Information given ->

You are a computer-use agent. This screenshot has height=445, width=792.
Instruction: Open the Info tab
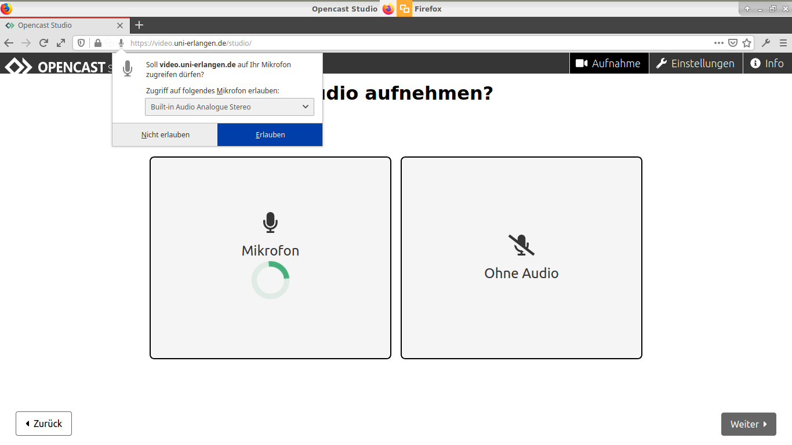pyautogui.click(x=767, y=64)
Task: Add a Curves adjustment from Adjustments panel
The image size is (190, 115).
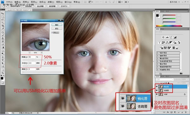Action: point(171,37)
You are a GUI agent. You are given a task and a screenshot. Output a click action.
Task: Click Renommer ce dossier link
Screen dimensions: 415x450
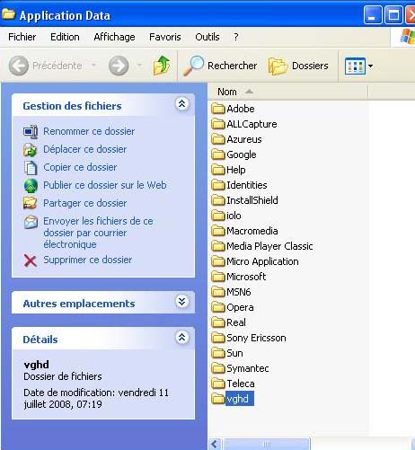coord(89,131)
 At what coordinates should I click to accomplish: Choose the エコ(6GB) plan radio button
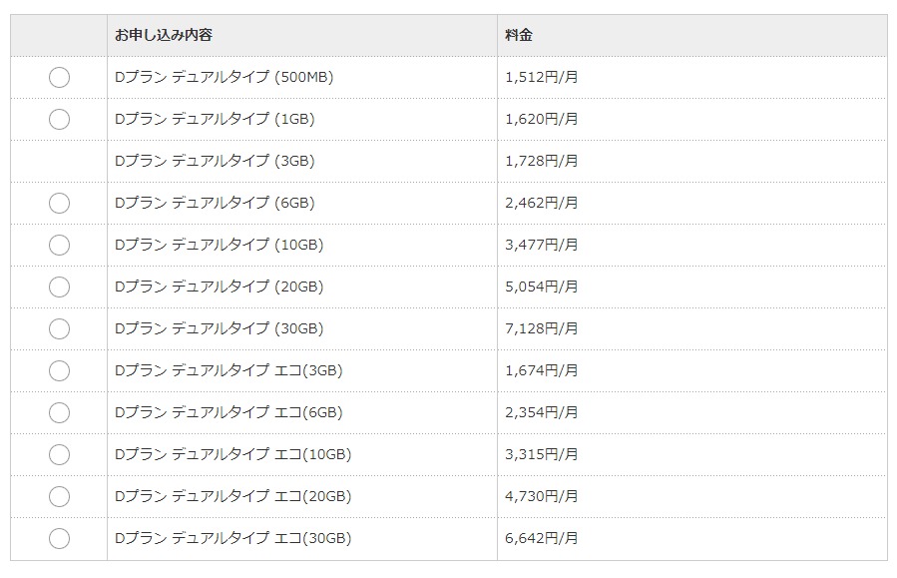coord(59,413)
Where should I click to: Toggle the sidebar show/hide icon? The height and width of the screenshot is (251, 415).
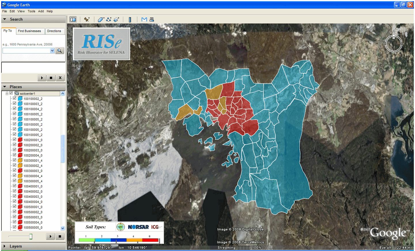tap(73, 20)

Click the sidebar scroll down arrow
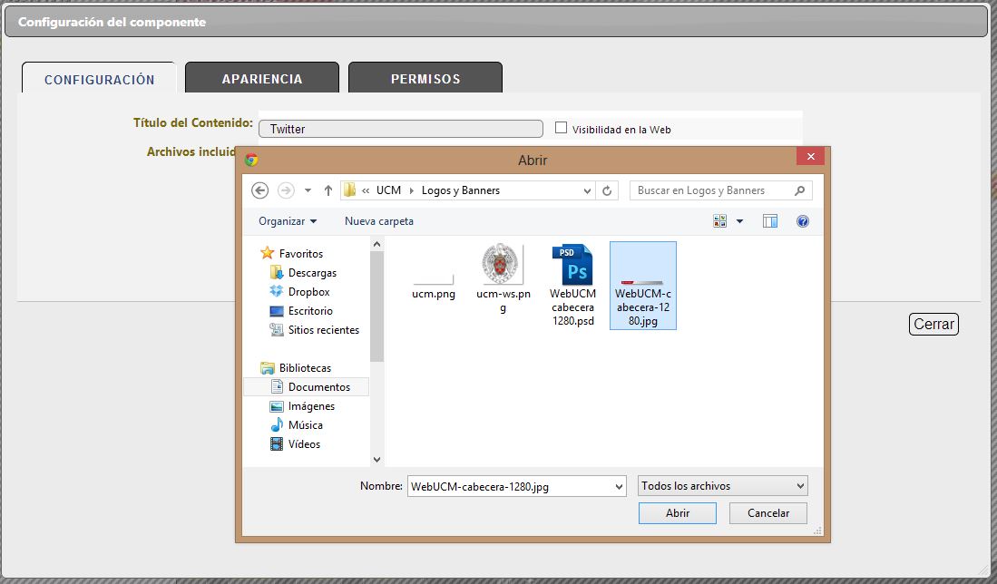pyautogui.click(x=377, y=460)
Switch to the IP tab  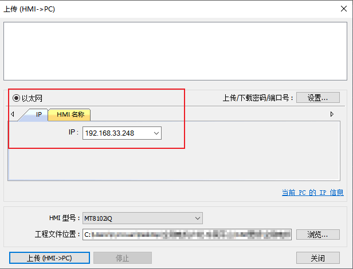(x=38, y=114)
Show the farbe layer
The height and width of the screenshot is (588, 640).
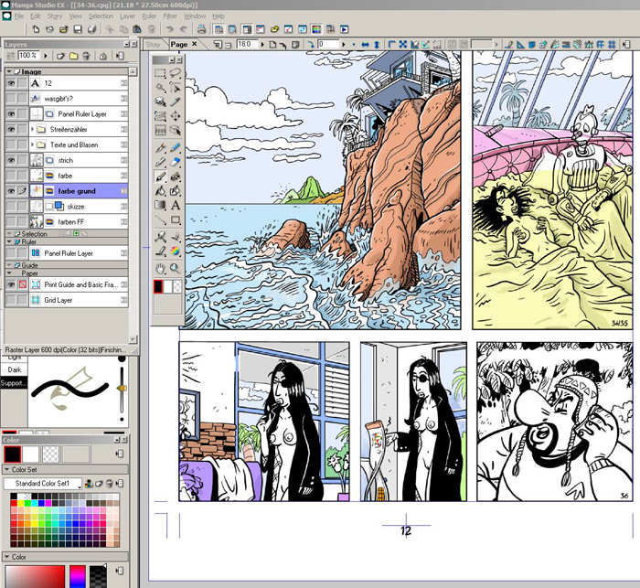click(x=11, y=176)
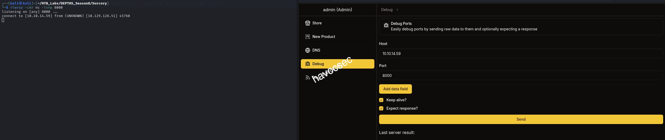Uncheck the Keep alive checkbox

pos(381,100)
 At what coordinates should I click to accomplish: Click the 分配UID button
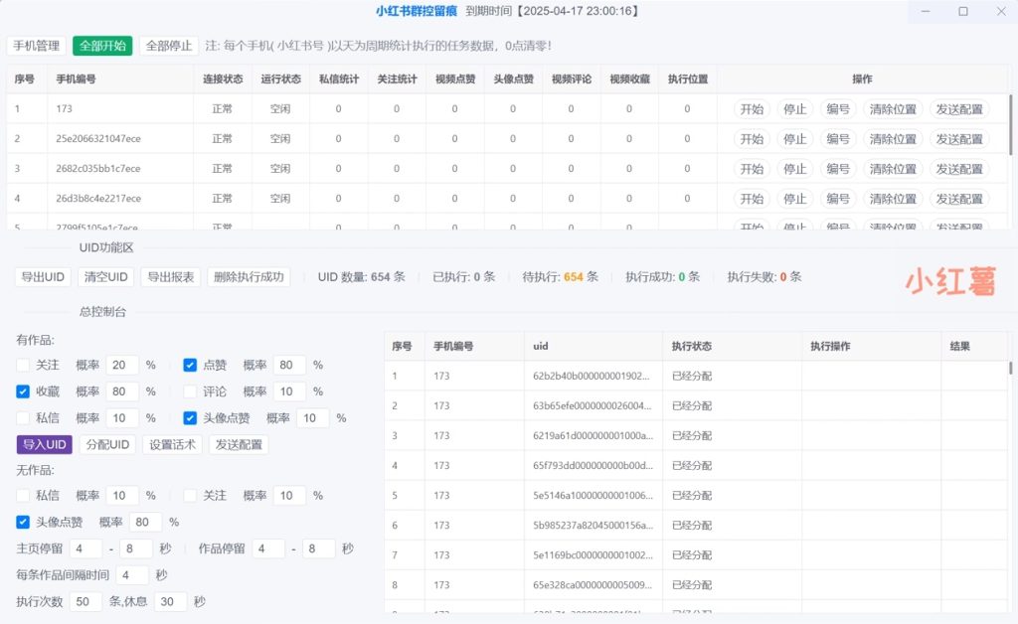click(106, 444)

==

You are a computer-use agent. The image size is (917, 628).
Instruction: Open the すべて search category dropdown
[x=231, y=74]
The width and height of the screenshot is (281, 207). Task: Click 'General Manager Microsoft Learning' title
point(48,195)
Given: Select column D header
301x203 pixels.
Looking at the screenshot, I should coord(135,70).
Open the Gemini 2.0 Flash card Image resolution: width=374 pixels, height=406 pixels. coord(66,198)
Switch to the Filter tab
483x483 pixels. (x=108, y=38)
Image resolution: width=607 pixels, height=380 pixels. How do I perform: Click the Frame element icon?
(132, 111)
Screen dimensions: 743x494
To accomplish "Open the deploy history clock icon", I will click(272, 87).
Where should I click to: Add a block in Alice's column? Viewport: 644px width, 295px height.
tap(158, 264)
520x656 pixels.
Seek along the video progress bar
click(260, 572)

Your objective ->
Search the material above for the string "agent". Show every line that holds it.

Response area ->
You are a computer-use agent. This screenshot has height=445, width=792.
You are a GUI agent. You are given a task and a screenshot. Output a click action.
You are a computer-use agent. The image size is (917, 628).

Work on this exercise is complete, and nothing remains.